Intrigued, I want to buy him a beer, let his stories unravel. But the work never stops. Conversations here are brief—snatched between the rhythms of labour. A few words exchanged while shifting a box, a story half-told before moving on to the next task.
Adam is already turning away, pallet truck in hand. “Chefs are a different breed,” he calls over his shoulder. “They want the best, and they want it yesterday.”
I laugh because it’s true.
Just a few days earlier, Chef Jake Norman from Ottolenghi had rung me up:
“Any chance you can get me some pink rosa radicchio?” he asked.
It wasn’t on our pre-order list, but I managed to squeeze a box onto the shipment before it left Milan.

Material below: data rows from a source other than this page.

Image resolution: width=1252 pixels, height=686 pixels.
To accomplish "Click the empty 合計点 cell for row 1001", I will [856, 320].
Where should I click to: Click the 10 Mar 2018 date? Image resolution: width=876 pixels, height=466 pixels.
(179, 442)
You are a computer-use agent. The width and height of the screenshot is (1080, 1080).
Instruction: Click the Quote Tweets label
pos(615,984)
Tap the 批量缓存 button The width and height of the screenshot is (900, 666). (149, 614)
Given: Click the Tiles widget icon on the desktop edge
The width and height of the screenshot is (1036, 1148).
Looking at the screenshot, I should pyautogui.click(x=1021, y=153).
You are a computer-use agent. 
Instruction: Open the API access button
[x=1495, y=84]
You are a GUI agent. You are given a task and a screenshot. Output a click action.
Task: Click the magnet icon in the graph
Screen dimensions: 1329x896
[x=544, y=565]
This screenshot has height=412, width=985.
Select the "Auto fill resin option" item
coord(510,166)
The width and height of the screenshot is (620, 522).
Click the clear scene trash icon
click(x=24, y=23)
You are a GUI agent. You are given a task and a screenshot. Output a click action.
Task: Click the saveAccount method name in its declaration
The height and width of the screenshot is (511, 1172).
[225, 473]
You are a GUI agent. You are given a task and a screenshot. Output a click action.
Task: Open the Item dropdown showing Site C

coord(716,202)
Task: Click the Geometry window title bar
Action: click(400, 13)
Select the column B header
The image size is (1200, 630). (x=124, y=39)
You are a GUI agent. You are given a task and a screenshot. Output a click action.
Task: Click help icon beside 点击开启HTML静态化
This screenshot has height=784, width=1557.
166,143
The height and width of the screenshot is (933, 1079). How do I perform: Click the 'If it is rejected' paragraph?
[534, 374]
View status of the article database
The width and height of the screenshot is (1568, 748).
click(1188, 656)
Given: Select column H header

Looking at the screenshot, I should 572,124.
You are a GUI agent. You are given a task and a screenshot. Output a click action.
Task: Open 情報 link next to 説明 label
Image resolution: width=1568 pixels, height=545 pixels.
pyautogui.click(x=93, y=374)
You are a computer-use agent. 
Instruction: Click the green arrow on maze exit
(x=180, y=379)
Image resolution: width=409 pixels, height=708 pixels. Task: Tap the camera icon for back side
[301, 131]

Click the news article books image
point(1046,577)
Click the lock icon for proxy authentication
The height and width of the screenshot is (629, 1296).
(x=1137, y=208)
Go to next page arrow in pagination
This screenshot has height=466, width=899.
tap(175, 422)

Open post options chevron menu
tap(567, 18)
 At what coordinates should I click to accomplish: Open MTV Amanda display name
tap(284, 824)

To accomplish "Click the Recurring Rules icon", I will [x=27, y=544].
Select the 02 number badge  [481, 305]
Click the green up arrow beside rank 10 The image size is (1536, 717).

Now, as the pallet is broken down, Dawid comes sprinting up to me.
“How many pieces do they need?” he asks.
“Three heads each for Islington and Hampstead.” No hesitation, I remember clearly. Dawid nods and disappears between the rows of crates carrying a white styrofoam box with the most beautiful curls of pink and purple leaves peeking out.
It occurred to me that across the Thames, later that day, a dish on Ottolenghi’s menu will be built around this moment.
It’s work that mostly goes unseen, even to those of us in the thick of it. I think of the quiet artistry of the chefs working their alchemy in back kitchens, and wonder if the diners at Ottolenghi will pause to ponder the farmer in Italy, watching his radicchio crop nervously throughout the autumn rain; Luigi in Milan, who slipped this last-minute request onto the pallet; Chef Jake, the creative spark behind the dish; the steady hands of the line cook who assembled it; the market porters who ferry crates from lorry to loading bay in the dead of night; Adam, dismantling pallets in the cold, his hands numb; Dawid, setting the radicchio down carefully in the box destined for Ottolenghi’s kitchen as gently as a parent puts their child to bed.
These are the hundreds of unseen hands that feed the city in the dark.
Maybe, as the diners glance at the morsel of salad at the end of their forks, they might stop to contemplate the magnitude of the supply chain that brought it there.
3 AM
Tristan and I finish up at the market café—the best cup of tea in London. The faces around us are tired. Tristan’s cameras draw a few curious glances, but no one questions our presence. The market welcomes all who are open to its rhythms.
We sit with our tea, talking about the night, the market, the city. Where we come from. Where we’re going. The strangeness of belonging and not belonging. I fall into talking too much, as I often do.
He has to catch a taxi back East, so we head towards Nine Elms Station. We pause to take in the Vauxhall skyline—its collection of jutting skyscrapers appearing haphazardly arranged, looming like a silent monolith watching over the market.
We walk down Pascal Street and step out onto Wandsworth Road. The city around us is still. We feel like the only living souls in all of London. I glance back down Pascal Street and muse aloud that from here, you’d never know the world that lies just a short walk away—the rattle of trolleys, the whirr of forklifts, the rumble of lorries—all dissipated, like waking from a dream.
The heartbeat of the city hidden in the dark, keeping London’s kitchens alive while it sleeps.